In ancient Greece and Rome, such rhetoricians included politicians who "'systematically debauched' the people for their votes." The people were supposed to be a check on the excesses of government then, as now, but after an "intensive campaign" from all sides, "debunking established values, confounding commonsense conclusions, and turning on a vast amount of charm, wit, and synthetic sincerety," the rhetoricians have "succeeded in breaking down the general sales resistance" and we have been brought to our current degraded state of society, the erosion of our freedoms, and even the potential loss of Western civilization as we know it (see future blog about The Clash of Civilizations).
What can we learn from the ancients? According to Nibley, rhetoric, or sophistry, was responsible for the fall of Greece and the fall of Rome, each the greatest civilization of its time.
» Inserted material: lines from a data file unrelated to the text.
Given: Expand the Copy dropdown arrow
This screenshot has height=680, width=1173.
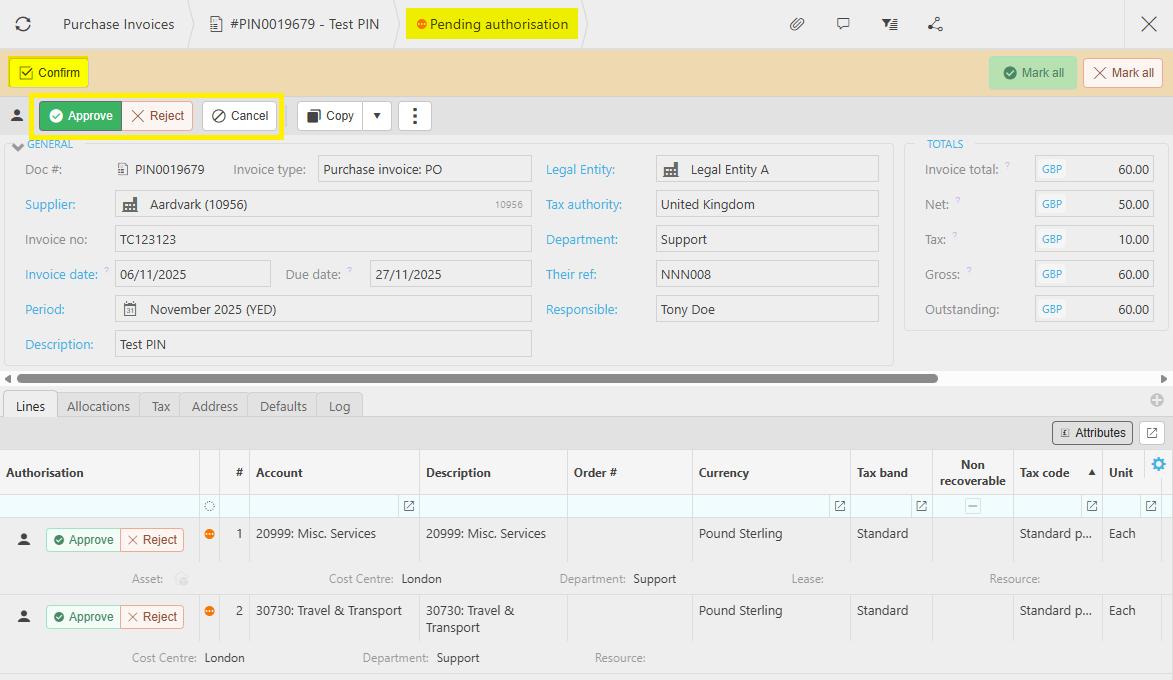Looking at the screenshot, I should click(377, 116).
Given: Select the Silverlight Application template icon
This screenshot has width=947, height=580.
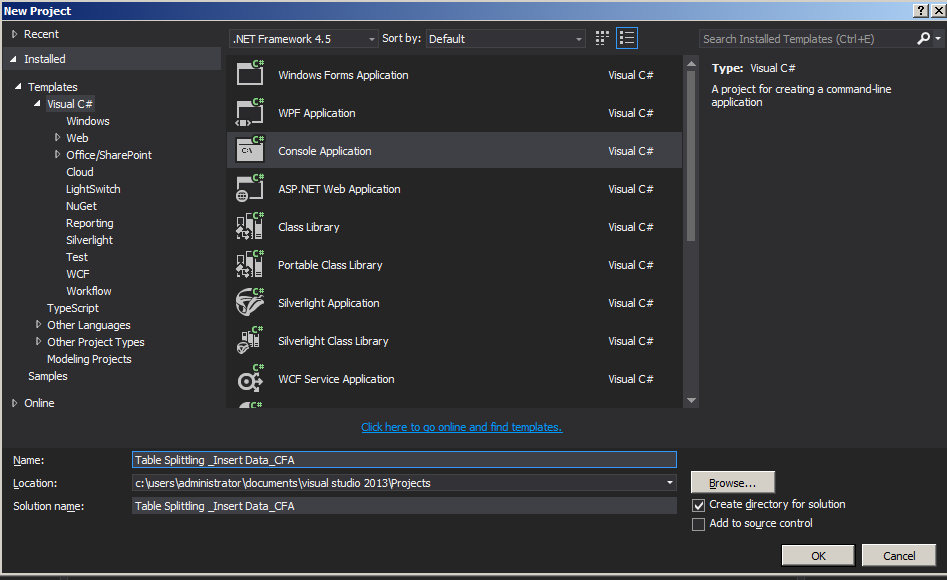Looking at the screenshot, I should [249, 302].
But rhetoric only succeeds if the auditors aren't listening, if we accept that "learning the hard way" is just too hard, that War Craft is just way easier and much more fun than War and Peace, that others are better at doing the thinking, that "correct speech is more important than correct thought"; if we can't get over our insatiable appetite for entertainment and turn our time and industrious attention to enlightenment, to the pursuit of personal knowledge and understanding of the roots of our American order (see Russell Kirk's book The Roots of American Order) then we will get what the Greeks and Romans got - a place in history. And little Muslim children the world over will read in their whitewashed textbooks of the rise and fall of the decadent West.